The concern revolves around the DAC not being provided an accurate account of 1’s and 0’s (“accurate” meaning that it’s missing detail that was captured in the recording studio). That’s the whole point behind Hi-Fi listening after all. The listener wants to audibly be taken to the recording studio, hearing all the nuances from the real thing (which comes back to what the headphones can do as well, in factors like sound depth and imaging).
The move to digital formats of music brought on the woeful act of compression, which sacrifices audio detail for easier distribution (i.e. faster downloads). Those who want none of that look to Lossless audio, a term coined for files with complete audio detail from recordings. The most widely accepted format that supports Lossless audio is FLAC (Free Lossless Audio Codec).
Lossless audio also has to do with the competence of the signal’s delivery, by its bit depth (accuracy of the signal’s measurement) and sampling frequency (how many samples of the digital signal is captured each second). CD’s are capable of delivering 16-bit and 44.1kHz, respectively, while Lossless reaches up to 24-bit and 192kHz.
Tip: If you’re going to store a Lossless library on your mobile device, be mindful of the extra space the files take up. Depending on how much music you plan to carry, you may need to get a device with large internal storage or micro-SD card expansion (if possible).
Streaming music has even more of a challenge, because listeners often stream on their mobile networks. Hi-Fi audio files are much larger than their compressed counterparts, which can make streaming Lossless highly unreasonable. The max stream that most services allow is 320 kbps (kilobits per second). To get lossless detail in a stream you need roughly 4x more data.

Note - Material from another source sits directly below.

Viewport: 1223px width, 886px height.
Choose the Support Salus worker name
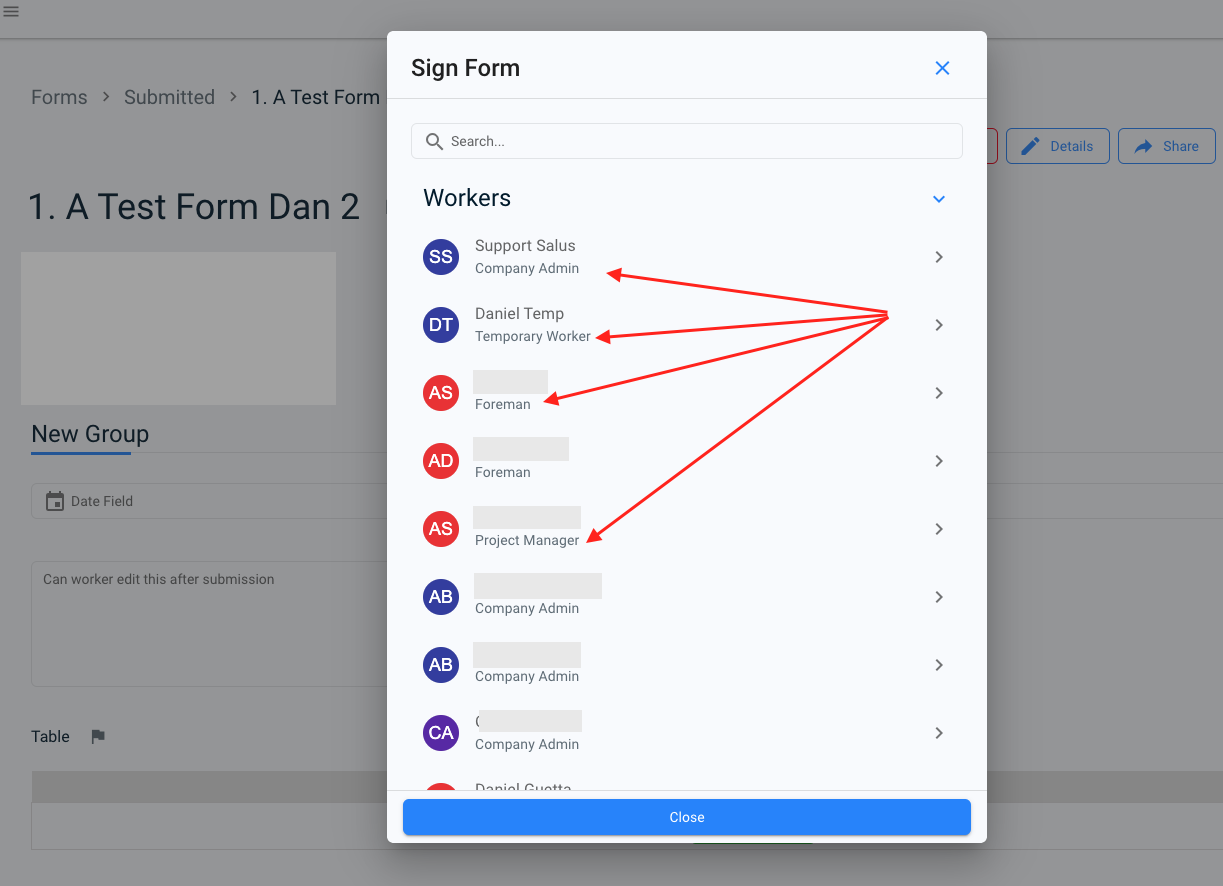[525, 246]
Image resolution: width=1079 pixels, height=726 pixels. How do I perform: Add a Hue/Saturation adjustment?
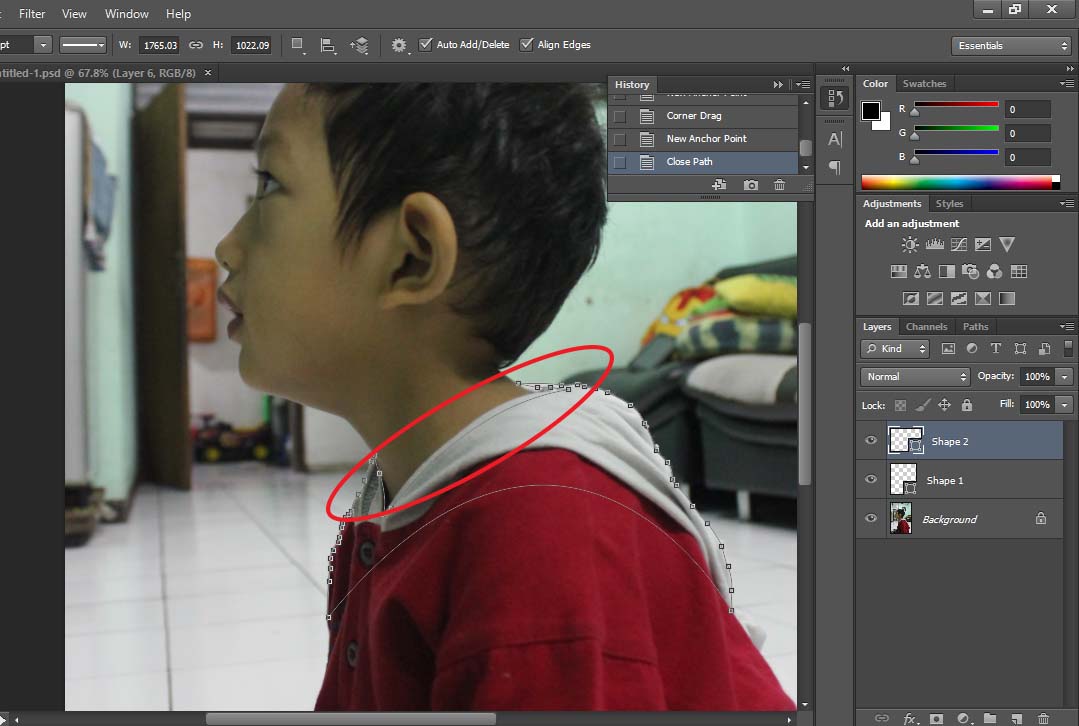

But for instances when we listen on a WiFi network (and don’t desire to build up our own Lossless library), there fortunately is one company that offers Hi-Fi streaming – TIDAL. You’ll get FLAC sent at a rate of 1411 kbps. However, note that this is at a CD-quality signal rate (16-bit/44.1kHz).
What are Your Thoughts on the Hi-Fi Matter?
Hi-Fi listening certainly isn’t the easiest hobby to get into. Not to mention, it can be costly when you factor in the cost of DAC unit and Lossless music files. But the reality is that that great pair of headphones you’ve invested in won’t live up to its potential without the whole nine yards.
For many audio lovers, the simple/convenient way is good enough. We’d like to hear your thoughts on the subject. Is the extra fidelity worth the effort/cost, or would you rather put your money into a greater gain?